Kafka-node: Keep on getting FailedToRebalanceConsumerError: Exception: NODE_EXISTS[-110]

Created on 25 Aug 2014 · 25Comments · Source: SOHU-Co/kafka-node

Hi Team.

I am trying to produce and consume Kafka messages using node library (kafka-node), I am using HighLevelConsumer API. But I keep on getting this exception at random times. and node.js server stops.
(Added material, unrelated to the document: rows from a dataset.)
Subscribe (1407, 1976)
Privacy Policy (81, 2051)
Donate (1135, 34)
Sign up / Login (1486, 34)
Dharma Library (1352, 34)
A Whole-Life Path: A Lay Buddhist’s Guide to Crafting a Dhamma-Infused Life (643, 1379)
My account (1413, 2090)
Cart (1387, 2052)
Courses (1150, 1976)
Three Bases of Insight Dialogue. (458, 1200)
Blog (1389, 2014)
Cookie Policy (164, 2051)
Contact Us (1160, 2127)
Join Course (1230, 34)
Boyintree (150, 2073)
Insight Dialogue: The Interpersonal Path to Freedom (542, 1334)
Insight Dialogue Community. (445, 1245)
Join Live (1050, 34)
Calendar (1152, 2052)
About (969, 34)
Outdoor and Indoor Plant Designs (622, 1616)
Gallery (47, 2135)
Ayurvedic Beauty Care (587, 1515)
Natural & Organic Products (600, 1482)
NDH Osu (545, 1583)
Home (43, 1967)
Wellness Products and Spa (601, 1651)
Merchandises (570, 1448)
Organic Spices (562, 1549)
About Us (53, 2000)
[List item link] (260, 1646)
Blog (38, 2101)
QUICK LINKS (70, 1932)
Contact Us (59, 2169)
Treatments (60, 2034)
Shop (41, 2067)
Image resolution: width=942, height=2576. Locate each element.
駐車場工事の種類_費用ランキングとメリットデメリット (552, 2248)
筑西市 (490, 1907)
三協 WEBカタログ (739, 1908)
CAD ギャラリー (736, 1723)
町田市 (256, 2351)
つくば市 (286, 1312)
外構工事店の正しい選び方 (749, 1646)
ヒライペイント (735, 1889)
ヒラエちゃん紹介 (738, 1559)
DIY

FailedToRebalanceConsumerError: Exception: NODE_EXISTS[-110]
at new FailedToRebalanceConsumerError (/home/strg/project/kafkaBroker/node_modules/kafka-node/lib/errors/FailedToRebalanceConsumerError.js:11:11)
at /home/strg/project/kafkaBroker/node_modules/kafka-node/lib/highLevelConsumer.js:141:71

I am not sure what is the issue in this?

I have kept zookeeper timeout as: 50000.

This is my High level consumer code:

consumer = new Consumer(
client,
[
{ topic: consumeTopic } //consumeTopic is the topic which user provided
],
{
autoCommit: false
}

);

consumer.on('message', function (message) {
console.log(message);
}

If I restart the server and it works fine, but again after I keep on getting this exception. Can anyone please guide me in this? I am not able to understand what does this exception means. I tried restarting the zookeeper server and kafka server but still I am facing this exception. Any help on this would be very helpful, as I am very new to Kafka

Source

pradeepsimha143

Most helpful comment

This problem went away when I add a handler to handler for the CTRL+C case. This ensures the consumer/client is cleaned up otherwise you are at the mercy of whenever the zookeeper node timesout.

process.on('SIGINT', function() {
    highLevelConsumer.close(true, function(){
        process.exit();
    })
});

hyperlink on 4 Feb 2016

👍12

All 25 comments

Under what circumstances is the rebalance happening - are you stopping the consumer using a CTRL-C?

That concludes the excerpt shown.